Neste domingo, médicos trazem notícias sobre Bolsonaro

O ex-presidente Jair Bolsonaro (PL), internado no Hospital DF Star, em Brasília, desde o dia 24 de dezembro, passará por um novo procedimento anestésico na próxima segunda-feira (29) para tratar as crises persistentes de soluço que o acometem há meses. A intervenção será o bloqueio do nervo frênico esquerdo, complementando o realizado no lado direito no sábado (27), em uma tentativa de interromper os espasmos involuntários do diafragma que causam o sintoma incômodo e debilitante.

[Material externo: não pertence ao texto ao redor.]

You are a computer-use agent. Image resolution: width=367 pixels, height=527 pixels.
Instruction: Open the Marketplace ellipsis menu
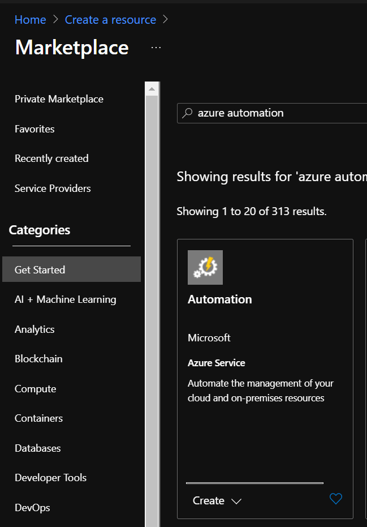156,48
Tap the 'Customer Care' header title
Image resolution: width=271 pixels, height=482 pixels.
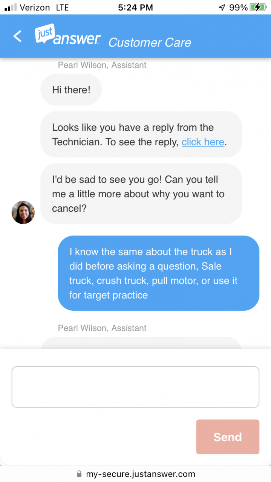(150, 43)
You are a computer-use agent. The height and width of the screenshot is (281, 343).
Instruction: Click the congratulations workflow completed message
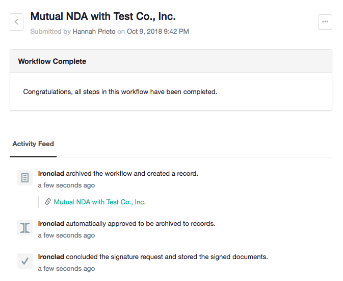click(120, 91)
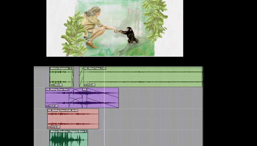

Bolsonaro foi submetido a uma cirurgia de correção de hérnia inguinal bilateral no dia de Natal (25), um procedimento que durou cerca de três horas e meia e foi considerado bem-sucedido pela equipe médica multidisciplinar. Apesar da recuperação inicial positiva, com início de fisioterapia e medidas preventivas contra trombose venosa, as crises de soluço não regrediram, mesmo com ajustes contínuos em medicamentos para controle do refluxo gastroesofágico e outros tratamentos conservadores.
Na noite de sexta-feira (26), o ex-presidente enfrentou uma crise prolongada e intensa de soluço, que o impediu de dormir adequadamente e o deixou visivelmente abatido no dia seguinte. Esse agravamento motivou a antecipação do bloqueio no nervo frênico direito, originalmente planejado para a semana seguinte, visando proporcionar alívio imediato e evitar maior impacto na qualidade de vida do paciente durante o pós-operatório.
O procedimento de bloqueio anestésico envolve a aplicação guiada por ultrassom de um anestésico local próximo ao nervo frênico, na região cervical, com o objetivo de interromper temporariamente os sinais nervosos que provocam as contrações espasmódicas do diafragma. Essa técnica, embora não seja o tratamento padrão para soluços, é considerada segura e indicada em casos refratários, como o de Bolsonaro, cujos sintomas estão relacionados às sequelas do atentado a facada sofrido em 2018, incluindo aderências intestinais e aumento da pressão intra-abdominal.
A equipe médica, liderada por profissionais como o cirurgião Cláudio Birolini, o cardiologista Brasil Ramos Caiado e o radiologista intervencionista Matheus Saldanha, destacou que o bloqueio realizado no sábado transcorreu sem intercorrências, durando aproximadamente uma hora, e que a efetividade pode durar até três meses. Caso a resposta ao bloqueio direito seja positiva, o procedimento no lado esquerdo será executado na segunda-feira para uma abordagem mais completa, embora os médicos alertem que não há garantia de resolução definitiva das crises.
Bolsonaro permanece em recuperação hospitalar, com monitoramento rigoroso das funções respiratórias, já que o bloqueio bilateral pode exigir cuidados adicionais para evitar complicações como insuficiência respiratória temporária. A previsão inicial de alta era para o dia 31 de dezembro, mas dependerá da evolução após a nova intervenção, com possibilidade de extensão da internação por mais alguns dias para observação clínica.
A ex-primeira-dama Michelle Bolsonaro tem acompanhado de perto o marido, divulgando atualizações nas redes sociais e pedindo orações aos seguidores pelo sucesso dos procedimentos, destacando os nove meses de angústia com soluços diários. O quadro de saúde do ex-presidente continua estável, sob cuidados intensivos de uma equipe multidisciplinar dedicada a minimizar os impactos das complicações crônicas decorrentes de seu histórico médico complexo.